*Exercise directions:* Reproduce the lines below word for word, starting at the line containing "Task: Collapse the Windows processes group" and ending with the last line. Omit the pictures from your answer.

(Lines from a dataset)
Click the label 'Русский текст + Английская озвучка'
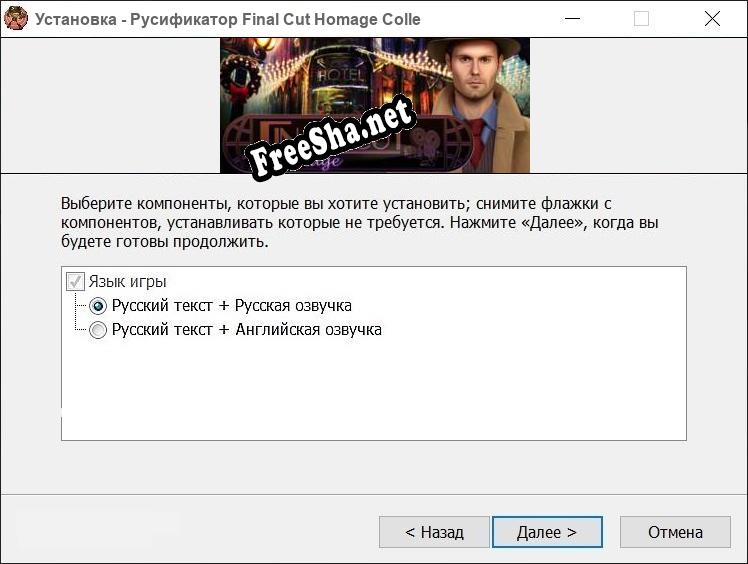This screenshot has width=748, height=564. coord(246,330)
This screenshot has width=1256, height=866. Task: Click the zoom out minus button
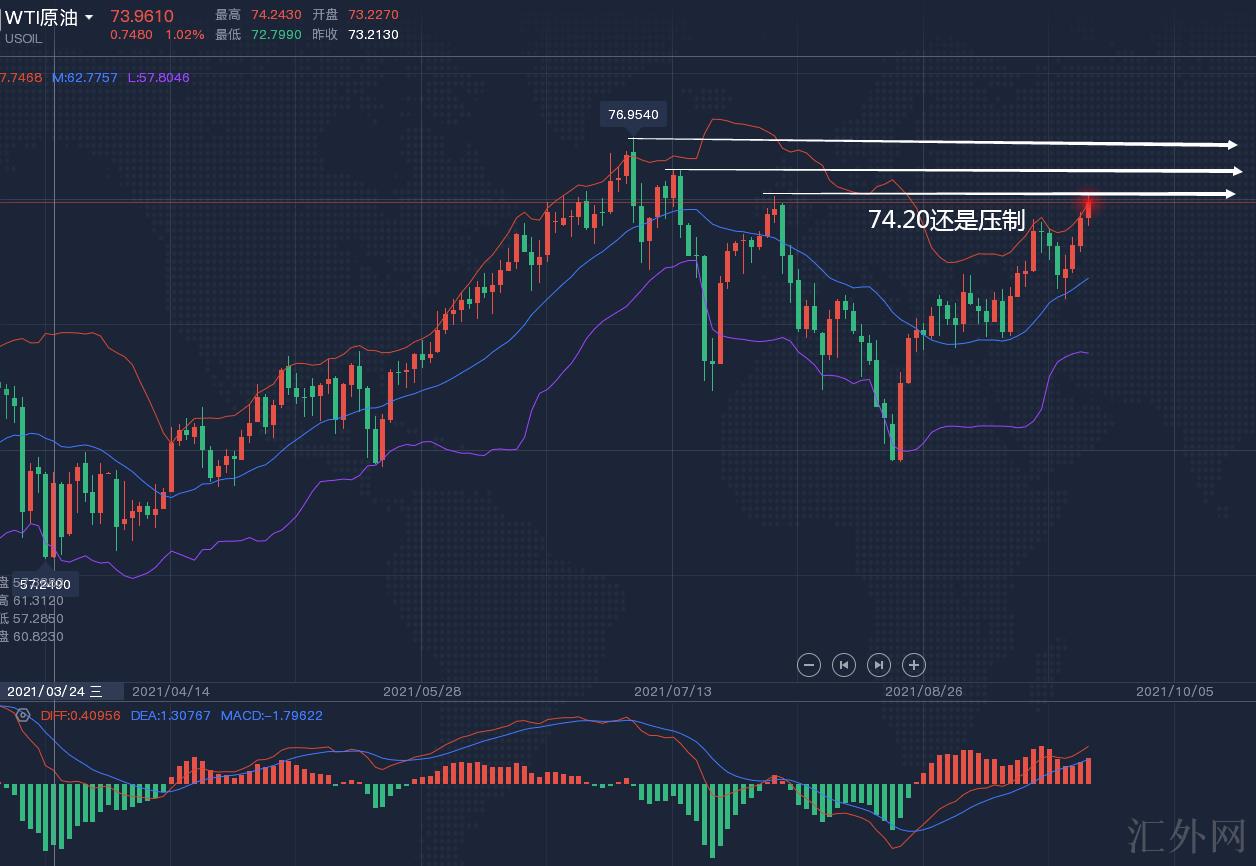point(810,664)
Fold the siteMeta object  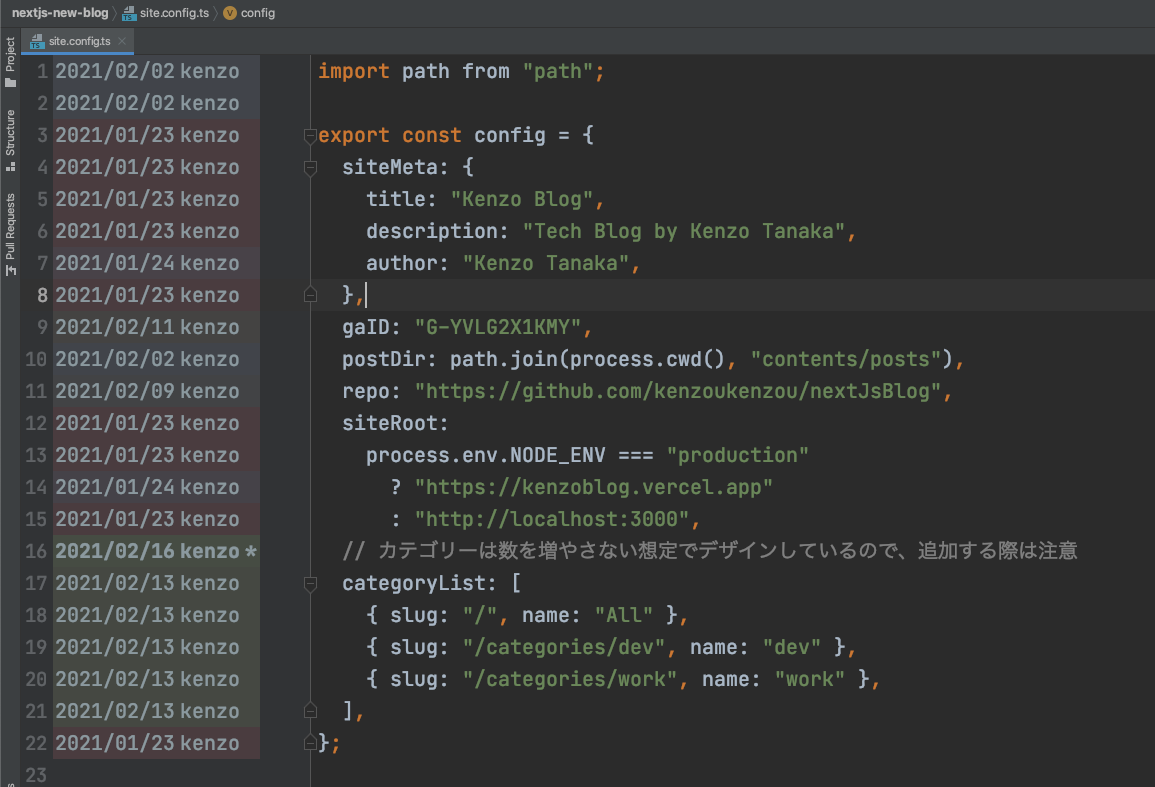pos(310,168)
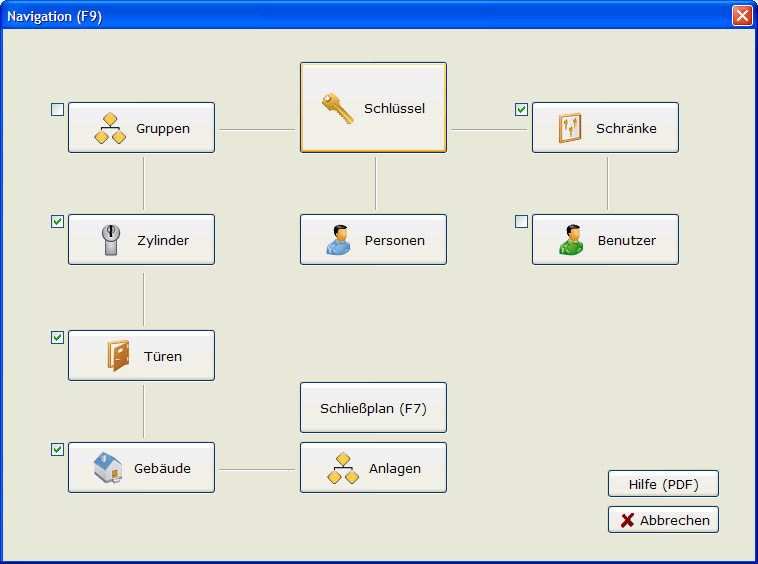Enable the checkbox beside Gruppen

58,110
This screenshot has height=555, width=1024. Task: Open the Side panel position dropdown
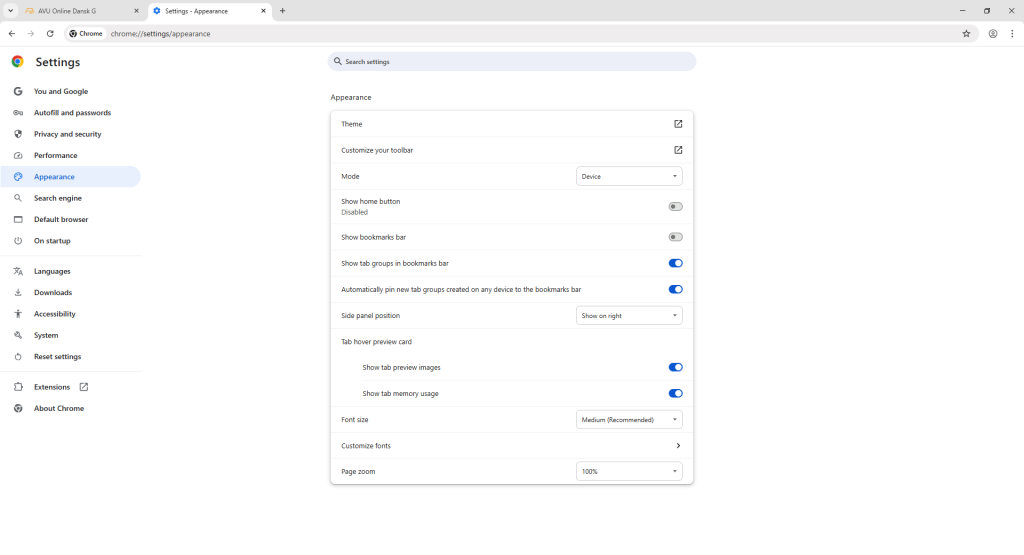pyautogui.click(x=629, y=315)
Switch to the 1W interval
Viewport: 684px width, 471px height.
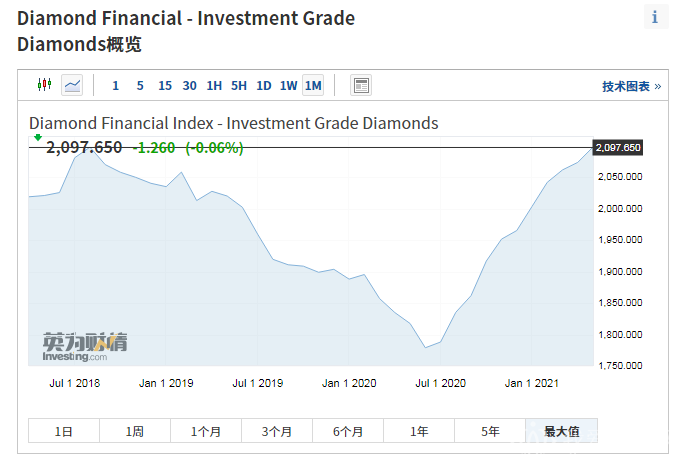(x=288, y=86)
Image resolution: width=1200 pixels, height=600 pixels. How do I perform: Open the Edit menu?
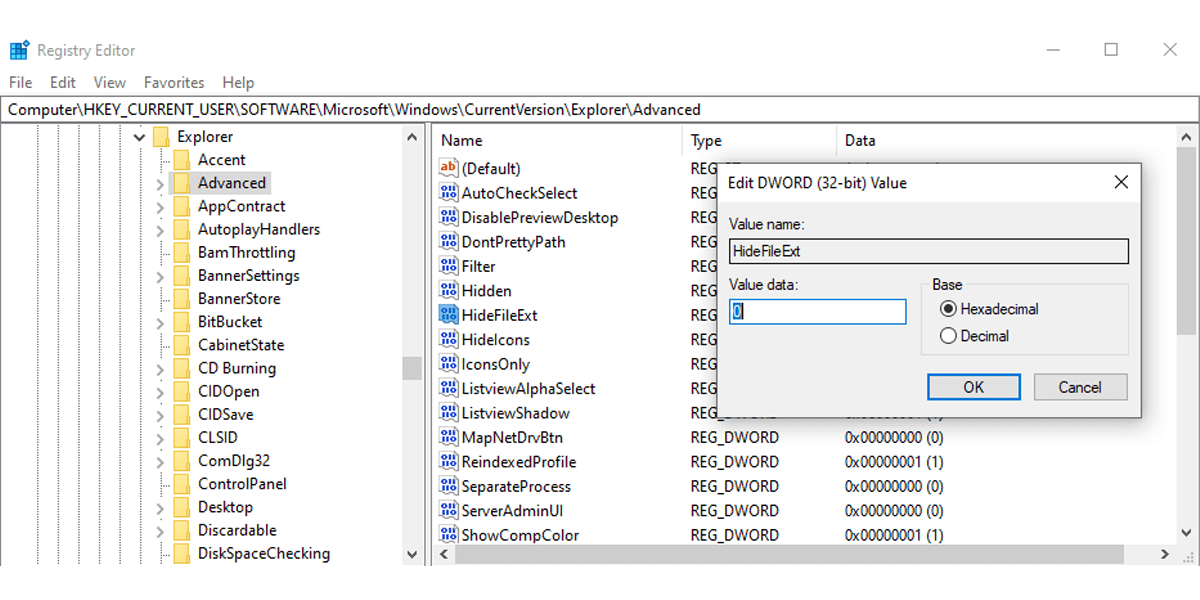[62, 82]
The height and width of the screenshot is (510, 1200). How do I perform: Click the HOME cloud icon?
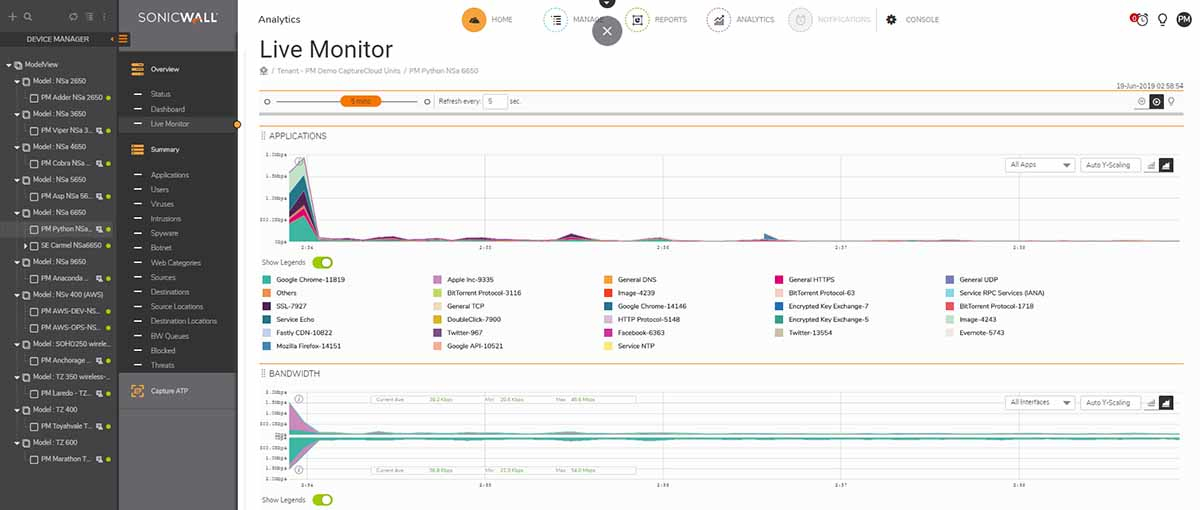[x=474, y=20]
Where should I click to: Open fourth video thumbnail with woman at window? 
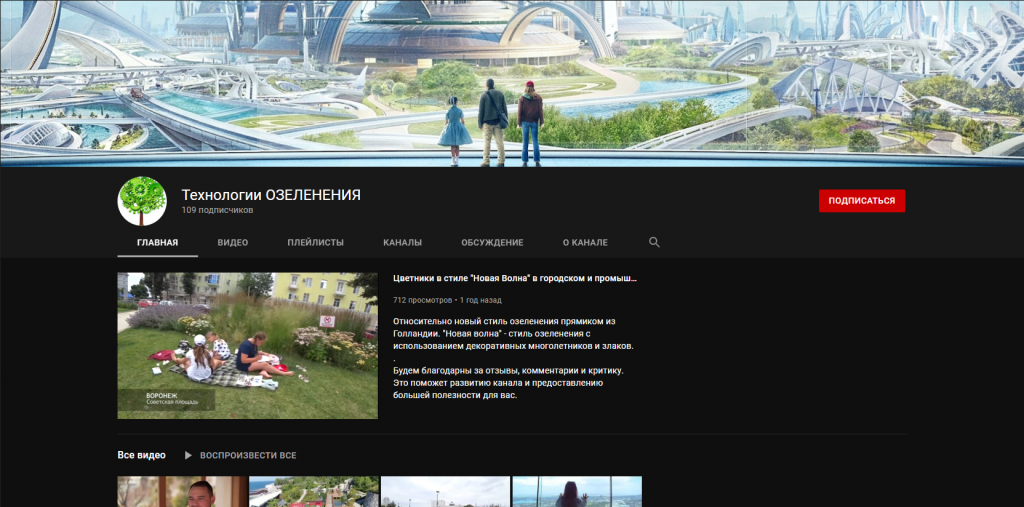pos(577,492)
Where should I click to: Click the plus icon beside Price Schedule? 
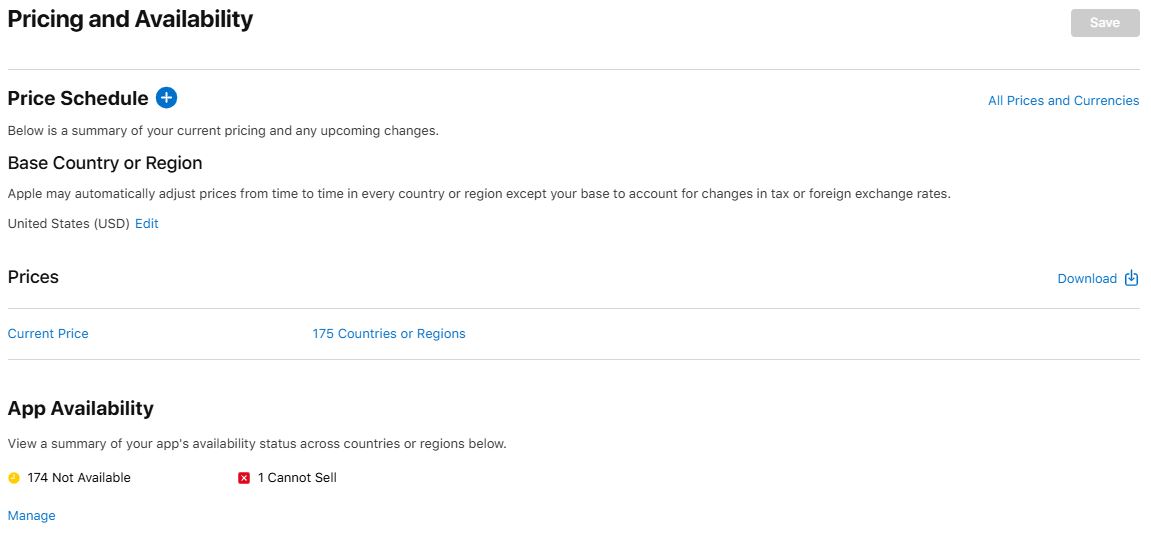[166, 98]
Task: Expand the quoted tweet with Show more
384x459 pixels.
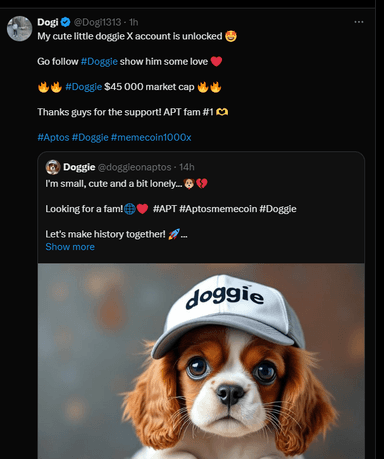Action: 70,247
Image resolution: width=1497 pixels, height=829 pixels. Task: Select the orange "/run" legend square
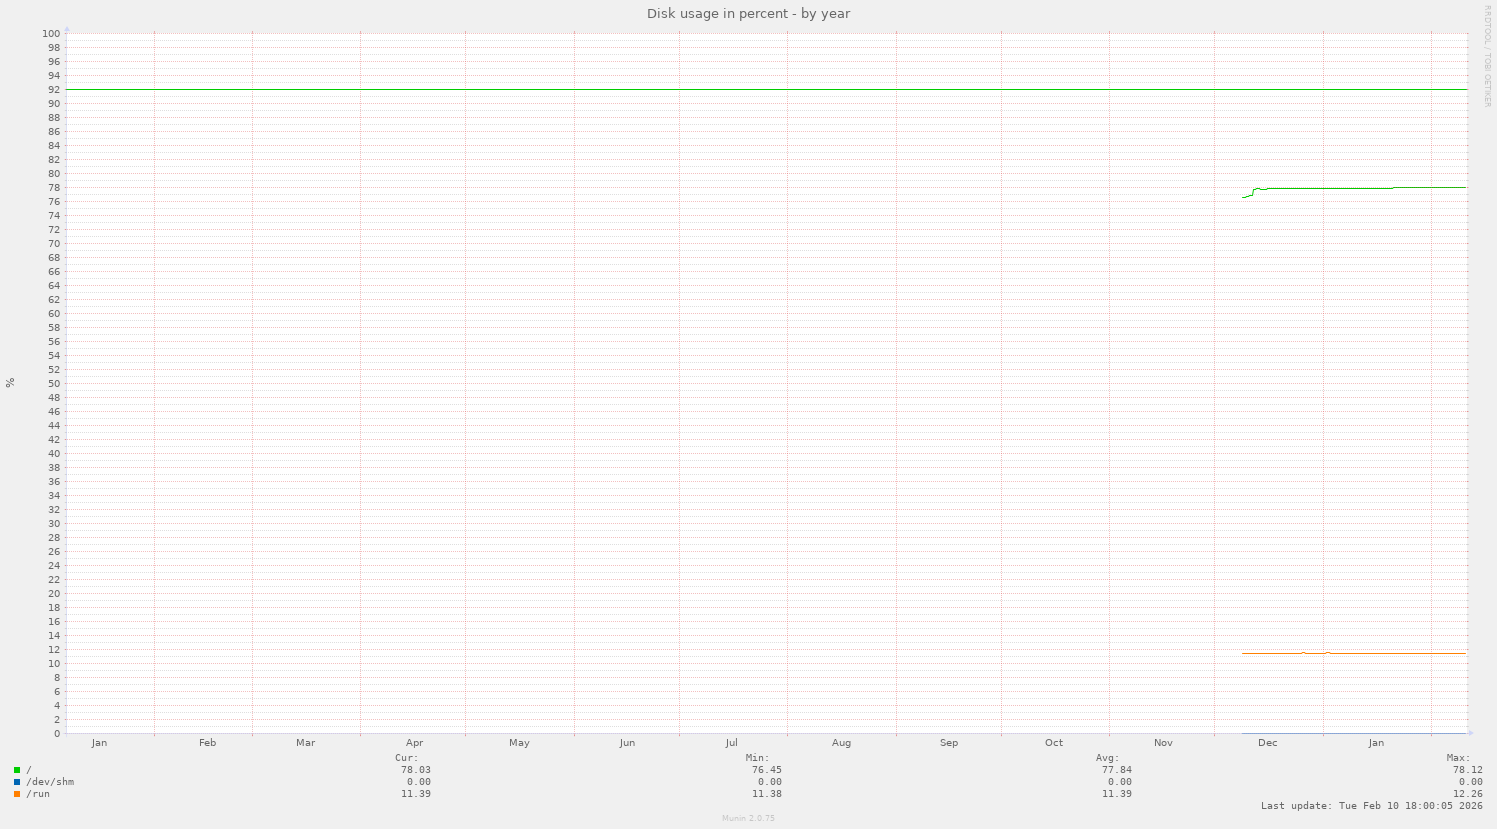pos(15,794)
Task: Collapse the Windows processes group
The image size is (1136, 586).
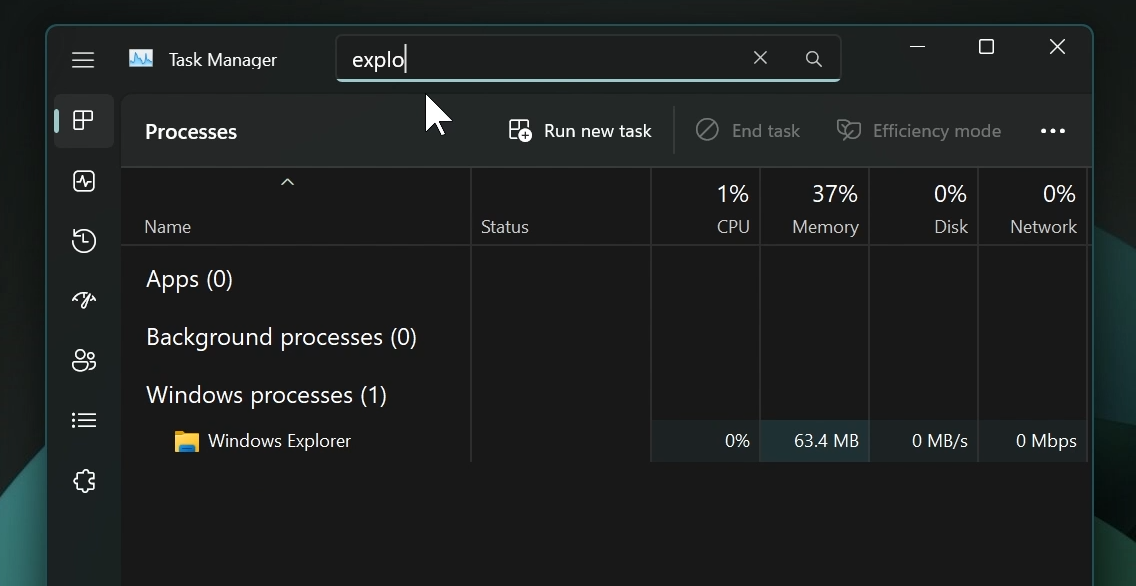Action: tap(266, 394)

*Exercise solution:*
Task: Collapse the Windows processes group
The image size is (1136, 586).
Action: tap(266, 394)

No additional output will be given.